Accordingly, the portions of plaintiff's breach of fiduciary duty claim relating to the actions of the independent director defendants and DCR prior to April 29, 2008 will be dismissed.
C. Corporate waste and mismanagement claim
The independent director defendants put forth a generic argument that plaintiff fails to state his claim for corporate waste and mismanagement with sufficient particularity. Apparently, the defendants overlooked the three and a half pages in the complaint in which plaintiff alleges that all of the defendants committed corporate waste by causing DCR to: (1) pay legal fees in excess of its actual obligations for representation in a lawsuit that began in 2008; (2) pay legal fees to defend CM Capital Services, LLC in a 2010 SEC investigation, (3) enter into a new "services agreement" with CM Capital Services, LLC which, without securing any additional benefit to DCR, increased the fees that DCR was obligated to pay to CM Capital. (Doc. # 30 p. 18:16-22:4).

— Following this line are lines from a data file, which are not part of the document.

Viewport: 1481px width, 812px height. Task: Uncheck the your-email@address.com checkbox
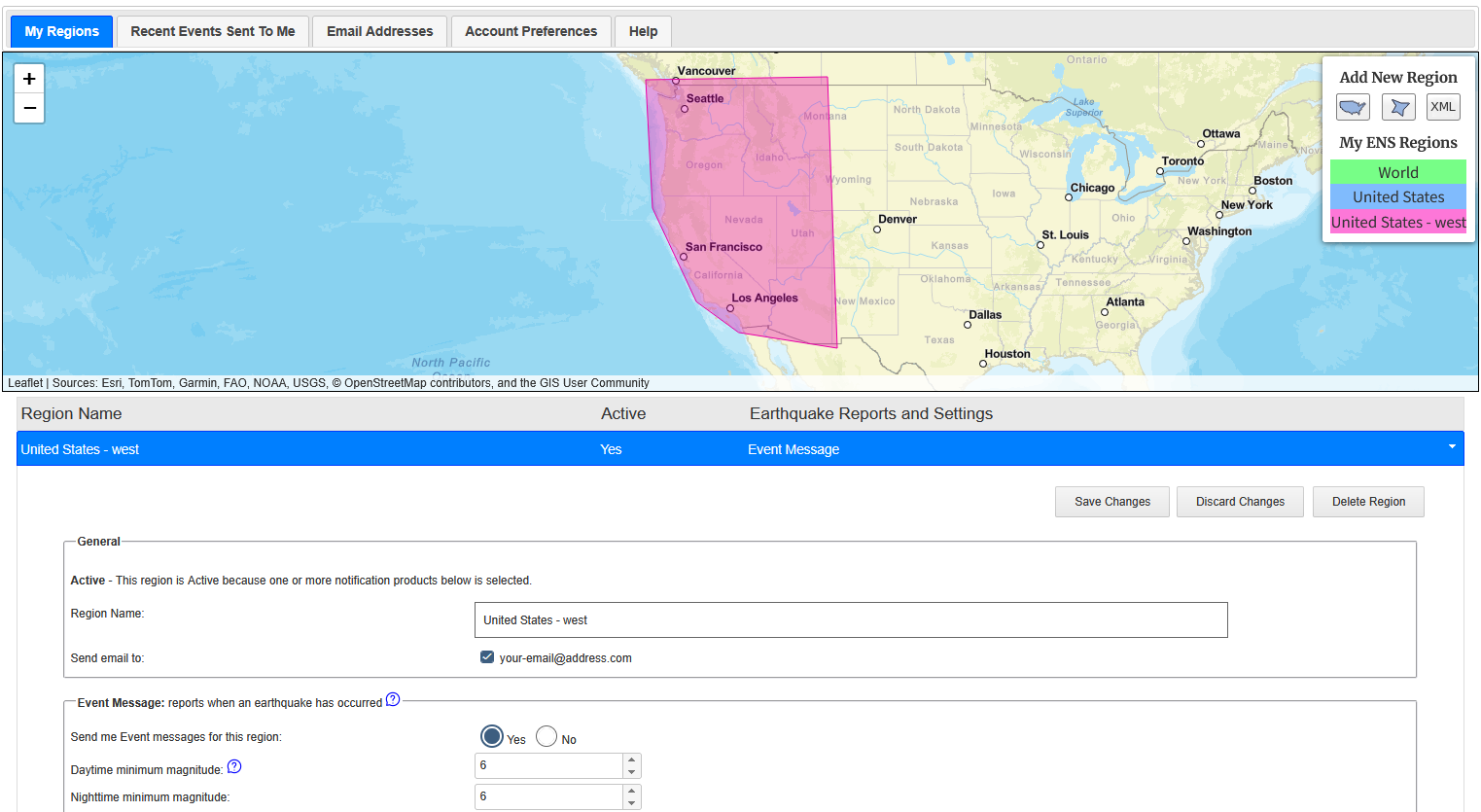(486, 657)
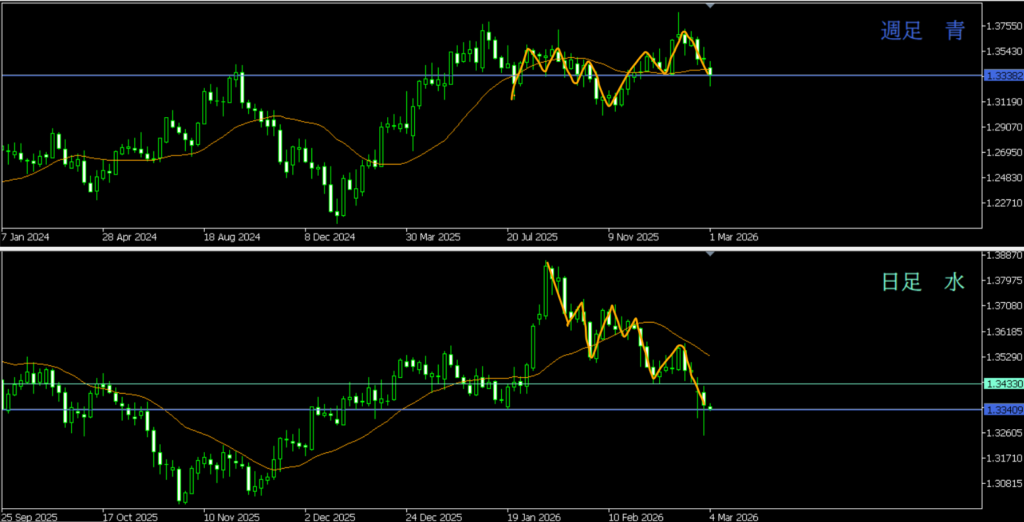Click 1.37550 on weekly price scale
The image size is (1024, 522).
point(1002,26)
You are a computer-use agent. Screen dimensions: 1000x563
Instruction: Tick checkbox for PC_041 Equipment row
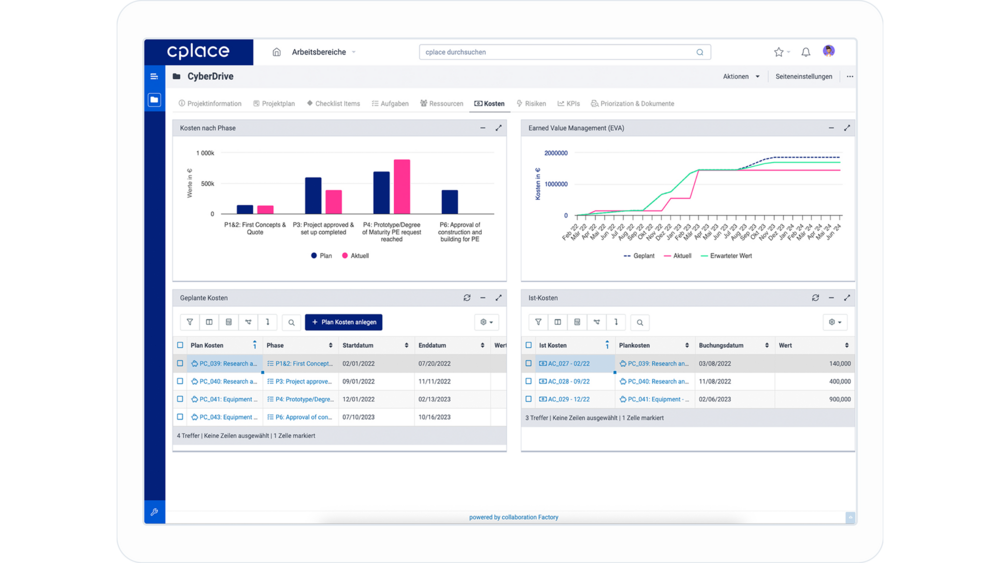click(x=180, y=399)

Considering the thoroughness of this part of the complaint, plaintiff certainly has pled with sufficient particularity to put the defendants on notice of the details regarding the claim against them. For this reason, the court will deny the motion to dismiss as it relates to plaintiff's corporate waste and mismanagement claim.
Additionally, defendant Beville argues that portions of the corporate waste and mismanagement claim that relate to DCR's actions after May 7, 2010, should be dismissed as to him individually. Because defendant Beville resigned from the board on May 7, 2010, he cannot be held liable for acts of corporate waste that took place after that date. Accordingly, the portions of the corporate waste and mismanagement claim involving DCR's actions after that date will be dismissed with prejudice only as to defendant Beville.
Defendant Beville's duties to DCR ended upon his resignation from the board. See In re Walt Disney Co. Derivative Litig., 907 A.2d 693, 758 (Del. Ch. 2005), aff'd, 906 A.2d 27 (Del. 2006).
D. Aiding and abetting a breach of fiduciary duty claim
The independent director defendants also argue that plaintiff fails to state his claim for aiding and abetting with sufficient particularity. In this claim, plaintiff only puts forward a generic allegation that "[d]efendants aided and abetted Parriott's breaches of duty and materially assisted his breaches of duty in the transactions described above." (Doc. # 41 p. 25:19-20). Plaintiff does not present any details regarding what specific acts performed by the defendants constituted aiding and abetting or how any individual defendant contributed to the alleged breach of fiduciary duty by defendant Parriott.
Plaintiff's aiding and abetting claim, then, rests entirely upon a conclusory statement that the defendants other than Parriott aided him in breaching his fiduciary duty to the corporation. It is well established that "a plaintiff's obligation to provide the grounds of his entitlement to relief requires more than labels and conclusions, and a formulaic recitation of the elements of a cause of action will not do." Bell Atlantic Corp. v. Twombly, 550 U.S. 544, 555 (2007) (internal quotation marks omitted). As this claim merely concludes, without giving any facts or detail, that defendants aided and abetted, it does not stand as a plausible claim for which relief can be granted. Thus, the court will grant defendant the independent director defendants' motion as it applies to plaintiff's aiding and abetting claim.
IV. Conclusion
Accordingly,
IT IS HEREBY ORDERED, ADJUDGED, AND DECREED that the motion to dismiss filed by defendants Robert Beville, James George, Thomas Gustafson, and Charles Wolcott, (doc. # 33), be, and the same hereby is, GRANTED in part.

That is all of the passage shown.